• **Task**
Please put the lines of the records below into a numbered list, from the start of the records up to and including the line with "Action: pyautogui.click(x=271, y=18)", leaving out any blank lines. Leave the pictures out of your answer.

== Exercise material ==

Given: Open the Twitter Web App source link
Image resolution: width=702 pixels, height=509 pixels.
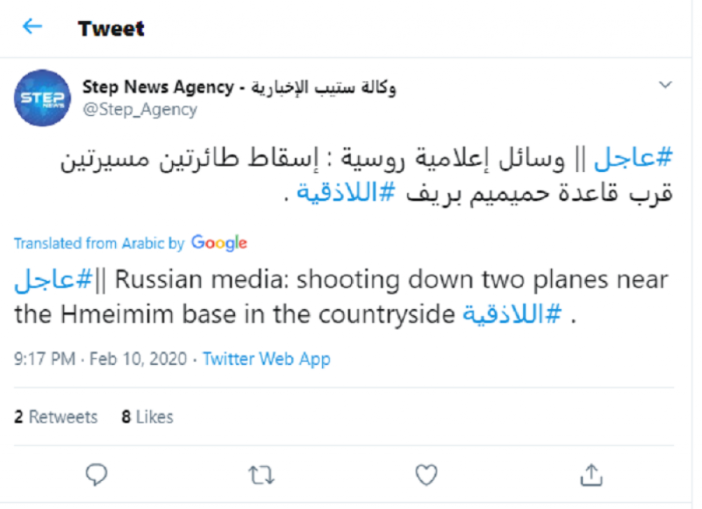Looking at the screenshot, I should [267, 359].
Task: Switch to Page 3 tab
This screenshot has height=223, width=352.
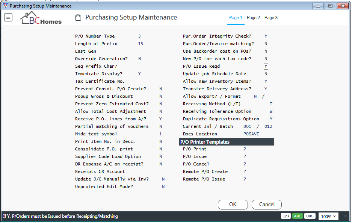Action: pyautogui.click(x=271, y=18)
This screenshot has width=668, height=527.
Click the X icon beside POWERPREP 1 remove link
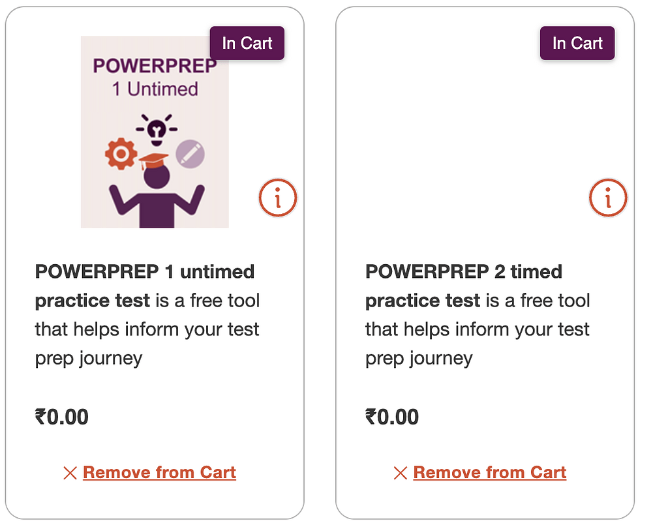point(70,473)
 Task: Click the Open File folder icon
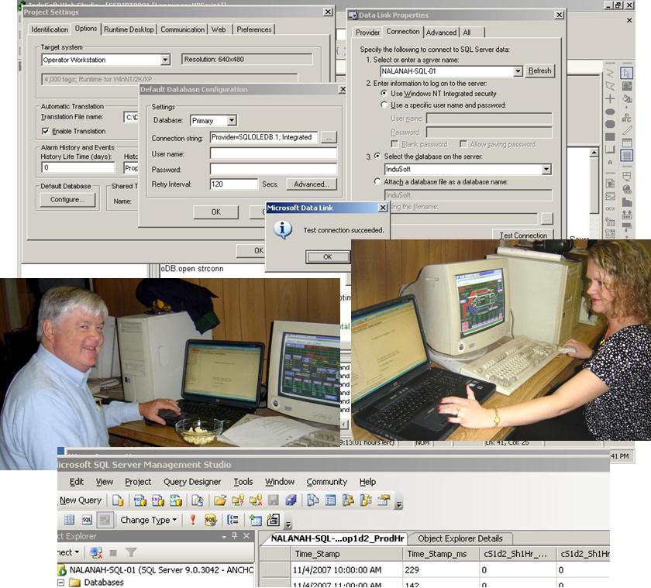220,500
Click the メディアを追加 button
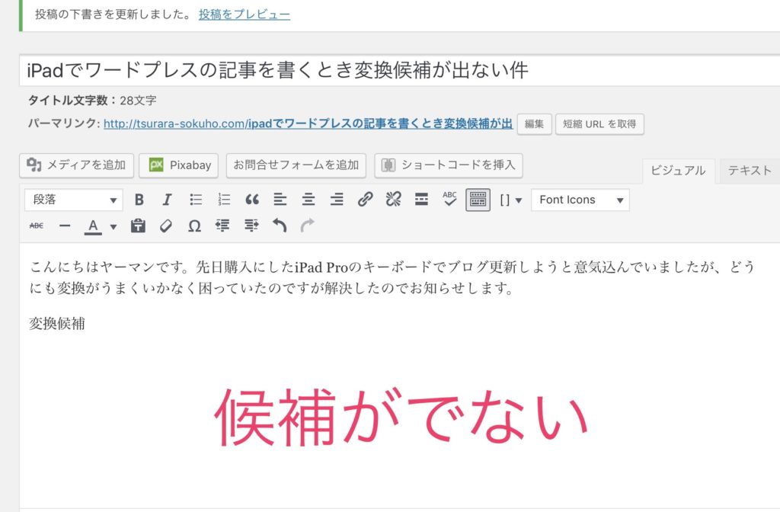 pyautogui.click(x=78, y=165)
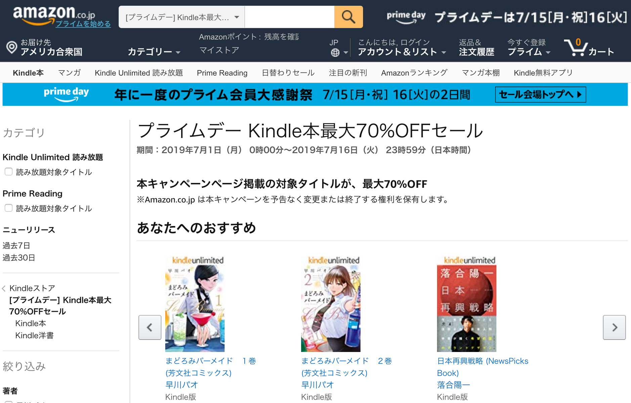The width and height of the screenshot is (631, 403).
Task: Expand アカウント＆リスト dropdown
Action: (402, 52)
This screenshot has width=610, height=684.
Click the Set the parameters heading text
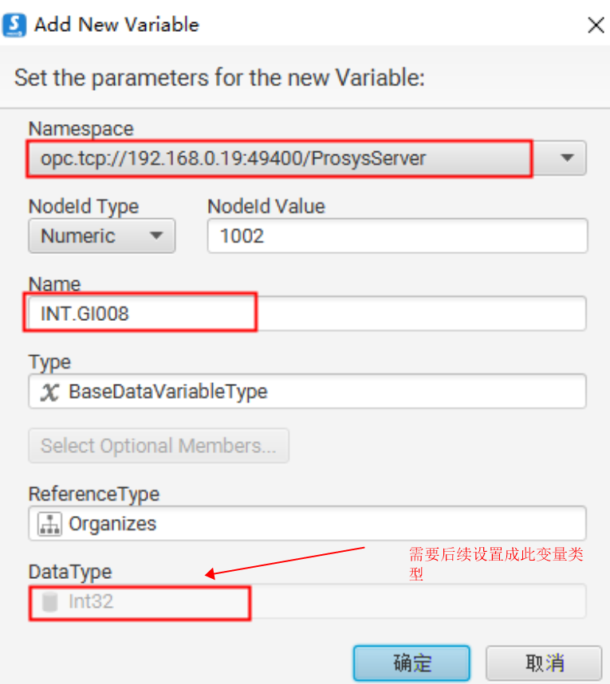pyautogui.click(x=219, y=78)
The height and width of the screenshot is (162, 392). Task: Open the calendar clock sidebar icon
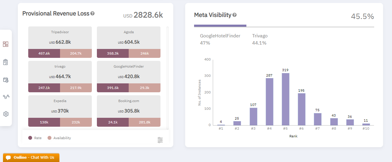click(6, 80)
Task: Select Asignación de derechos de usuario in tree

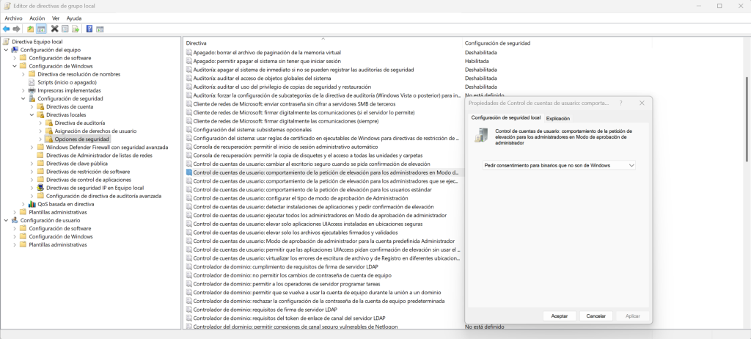Action: click(95, 131)
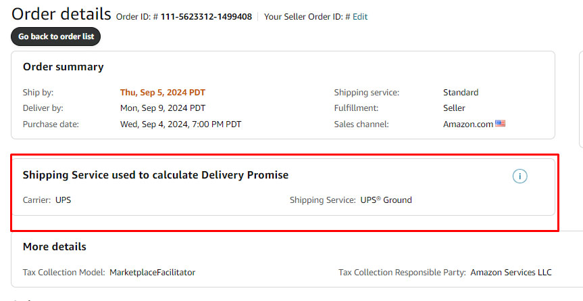This screenshot has height=301, width=583.
Task: Select the Standard shipping service value
Action: click(x=461, y=92)
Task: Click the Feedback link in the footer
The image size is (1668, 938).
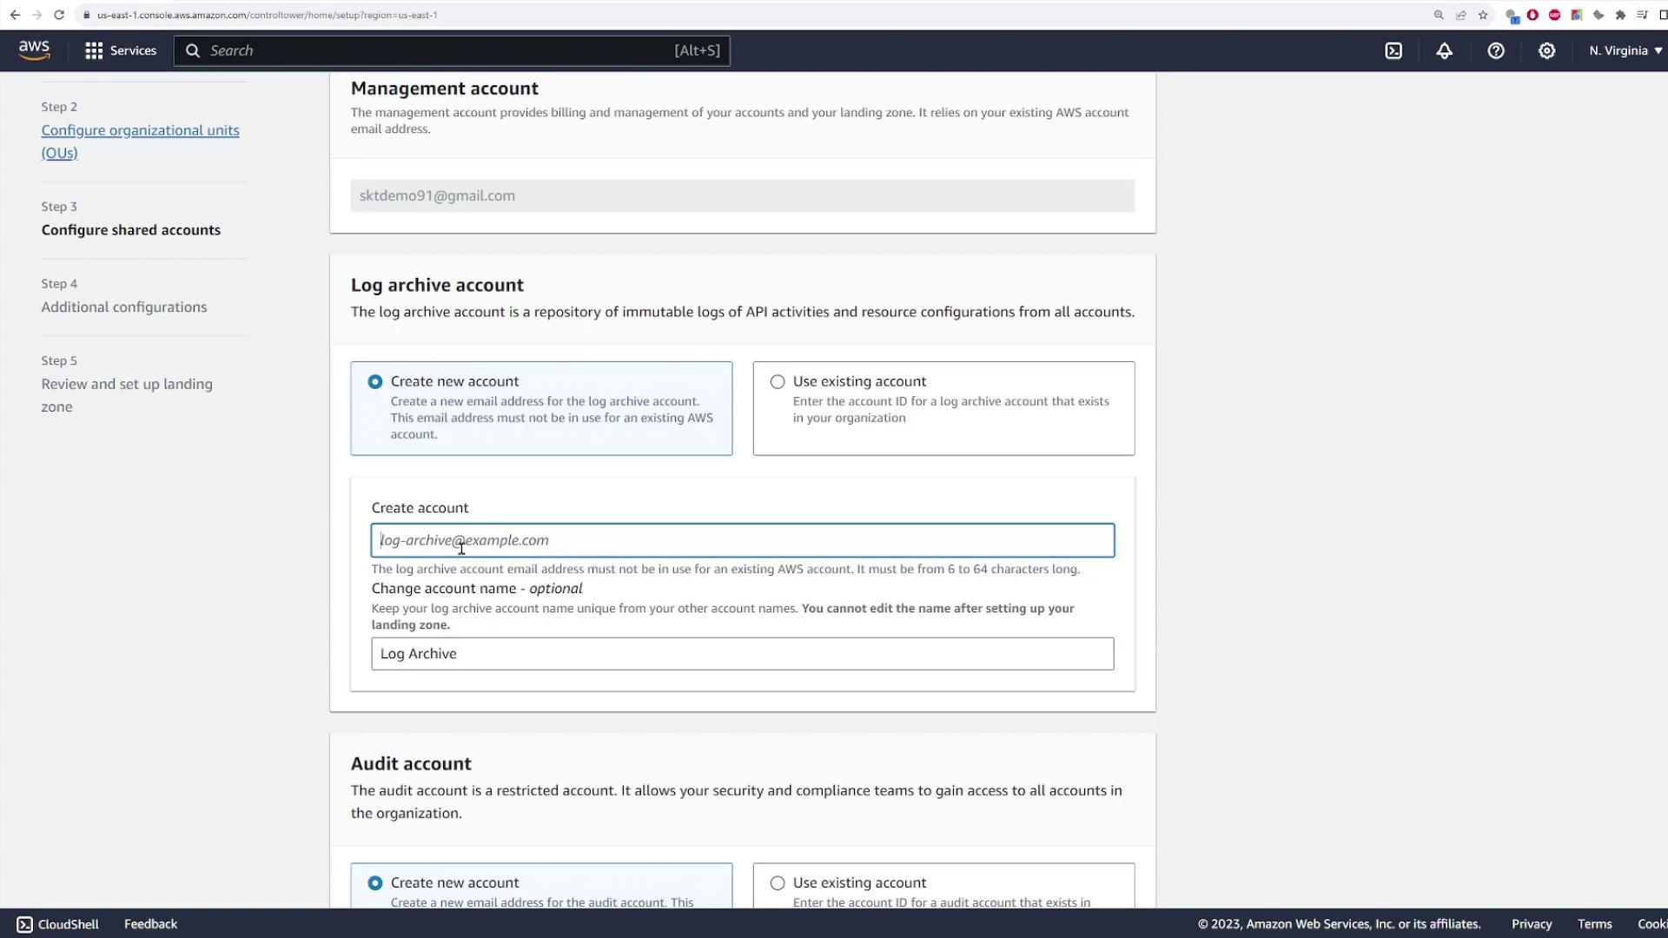Action: [x=150, y=924]
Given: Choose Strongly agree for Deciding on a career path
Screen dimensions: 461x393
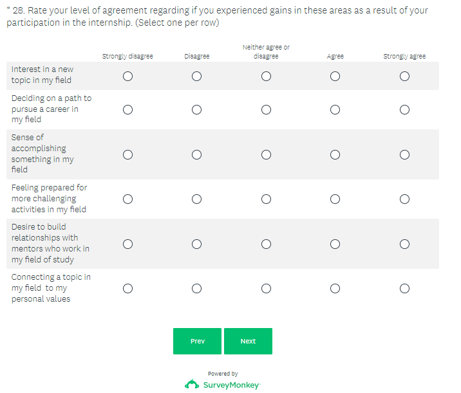Looking at the screenshot, I should click(404, 109).
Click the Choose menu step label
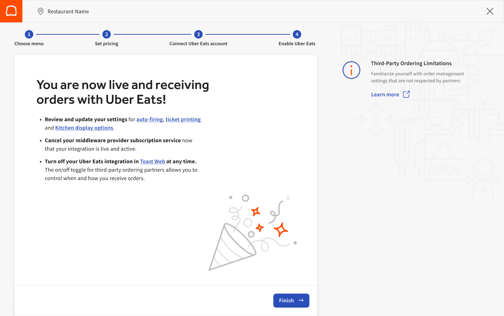 (29, 43)
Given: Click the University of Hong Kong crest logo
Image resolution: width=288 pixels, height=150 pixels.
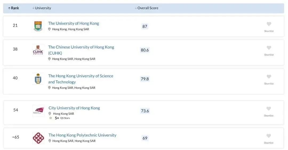Looking at the screenshot, I should click(38, 26).
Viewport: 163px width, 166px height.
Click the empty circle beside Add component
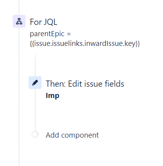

===

• **Completed exercise**
1. Given: Open the Twitter Web App source link
2. Image resolution: width=702 pixels, height=509 pixels.
3. Looking at the screenshot, I should [267, 359].
4. Task: Switch to Page 3 tab
5. This screenshot has height=223, width=352.
6. Action: pyautogui.click(x=271, y=18)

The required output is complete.